Not "seems", you are in love with a cheater. But you already know that.

I had a job offer in a different town, and long story short she ended up cheating on me and leaving me for about a day for another guy. We talked about it and she explained that she didn't want to leave me but she was afraid to move with me, and afraid to be alone so she turned to him, and was afraid I would go back to my wife. I accepted this, and we worked it out.

Do you see how she turned her infidelity, her lies, around on you? As if her deceit and affair were your fault? And you bought it and forgave her.

I caught her in some lies when she said she was at work but wasn't, (she forgot to turn the GPS off on her phone). and caught her deleting messages to people, she explained that she didn't want me to think she was up to something so she hid the messages from me so I wouldn't be suspicious, but I was. I never caught her in the act, so I let them slide, until now.

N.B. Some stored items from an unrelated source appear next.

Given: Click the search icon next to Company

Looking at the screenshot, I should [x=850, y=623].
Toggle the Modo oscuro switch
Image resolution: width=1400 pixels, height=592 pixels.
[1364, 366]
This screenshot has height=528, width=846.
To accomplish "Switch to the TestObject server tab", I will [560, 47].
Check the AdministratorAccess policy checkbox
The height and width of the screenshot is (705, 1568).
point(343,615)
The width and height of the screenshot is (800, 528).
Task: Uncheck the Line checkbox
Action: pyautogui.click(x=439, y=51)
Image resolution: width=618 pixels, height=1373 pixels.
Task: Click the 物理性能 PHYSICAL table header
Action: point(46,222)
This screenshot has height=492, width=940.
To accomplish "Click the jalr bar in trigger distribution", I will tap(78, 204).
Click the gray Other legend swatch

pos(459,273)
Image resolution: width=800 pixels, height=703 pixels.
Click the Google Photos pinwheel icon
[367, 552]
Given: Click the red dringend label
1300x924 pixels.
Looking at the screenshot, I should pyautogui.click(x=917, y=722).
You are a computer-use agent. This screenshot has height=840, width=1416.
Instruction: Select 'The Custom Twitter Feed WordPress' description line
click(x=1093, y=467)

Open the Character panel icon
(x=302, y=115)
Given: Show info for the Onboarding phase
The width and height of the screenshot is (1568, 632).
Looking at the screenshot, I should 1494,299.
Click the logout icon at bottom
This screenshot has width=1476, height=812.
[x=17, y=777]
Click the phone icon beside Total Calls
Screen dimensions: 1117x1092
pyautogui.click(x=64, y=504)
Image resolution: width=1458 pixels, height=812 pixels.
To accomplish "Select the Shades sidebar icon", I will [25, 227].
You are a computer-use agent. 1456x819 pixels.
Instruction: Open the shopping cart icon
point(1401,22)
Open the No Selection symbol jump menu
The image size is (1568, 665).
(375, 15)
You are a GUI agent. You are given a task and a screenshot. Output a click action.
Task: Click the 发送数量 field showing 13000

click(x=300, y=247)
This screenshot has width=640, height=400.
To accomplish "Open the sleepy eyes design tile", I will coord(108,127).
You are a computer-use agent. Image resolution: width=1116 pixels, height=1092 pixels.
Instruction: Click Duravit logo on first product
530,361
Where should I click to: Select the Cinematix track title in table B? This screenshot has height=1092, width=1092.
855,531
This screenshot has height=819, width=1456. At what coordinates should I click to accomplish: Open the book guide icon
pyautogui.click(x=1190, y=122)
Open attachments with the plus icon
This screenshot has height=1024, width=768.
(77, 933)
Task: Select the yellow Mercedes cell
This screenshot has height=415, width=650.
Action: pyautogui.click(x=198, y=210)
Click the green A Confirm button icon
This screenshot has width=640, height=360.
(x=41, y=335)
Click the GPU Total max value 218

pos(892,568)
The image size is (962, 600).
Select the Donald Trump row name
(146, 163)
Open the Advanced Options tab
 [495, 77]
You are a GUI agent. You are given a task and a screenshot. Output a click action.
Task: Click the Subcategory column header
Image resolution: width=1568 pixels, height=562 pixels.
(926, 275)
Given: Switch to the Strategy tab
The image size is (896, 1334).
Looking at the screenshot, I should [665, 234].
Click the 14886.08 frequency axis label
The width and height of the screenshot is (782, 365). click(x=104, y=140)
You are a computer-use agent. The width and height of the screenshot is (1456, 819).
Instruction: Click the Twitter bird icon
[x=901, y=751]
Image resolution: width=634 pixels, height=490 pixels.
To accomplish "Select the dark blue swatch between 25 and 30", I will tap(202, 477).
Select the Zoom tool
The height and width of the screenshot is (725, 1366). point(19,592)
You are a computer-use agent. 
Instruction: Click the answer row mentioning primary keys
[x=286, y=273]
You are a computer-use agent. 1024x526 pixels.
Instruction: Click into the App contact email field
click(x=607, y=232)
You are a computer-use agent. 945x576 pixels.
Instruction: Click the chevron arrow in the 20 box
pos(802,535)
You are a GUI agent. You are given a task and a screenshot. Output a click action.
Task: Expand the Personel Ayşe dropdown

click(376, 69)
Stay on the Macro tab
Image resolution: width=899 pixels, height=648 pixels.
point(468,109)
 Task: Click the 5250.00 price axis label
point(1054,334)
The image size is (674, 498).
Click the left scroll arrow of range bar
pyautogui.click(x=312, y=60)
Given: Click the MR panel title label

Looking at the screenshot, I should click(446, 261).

Let me get this straight, she lied about where she was and you caught her deleting texts and her explanation was she was deleting messages so you wouldn't be suspicious? Come again??? Emm, one could only become suspicious if what's being deleted is incriminating. And her ridiculous explanation was logical to you? Really???

Tonight I got her to admit to having a week long relationship with a fellow co-worker. she claims she only had sex with him twice and that it lasted only a week and then they stopped because she was guilty.

Oh she's guilty alright. And my guess, considering her track record, is she has had sex with this man more times and for a longer period than she has admitted to. May I ask what led to your suspicion that would cause you to pressure her into admitting this latest affair?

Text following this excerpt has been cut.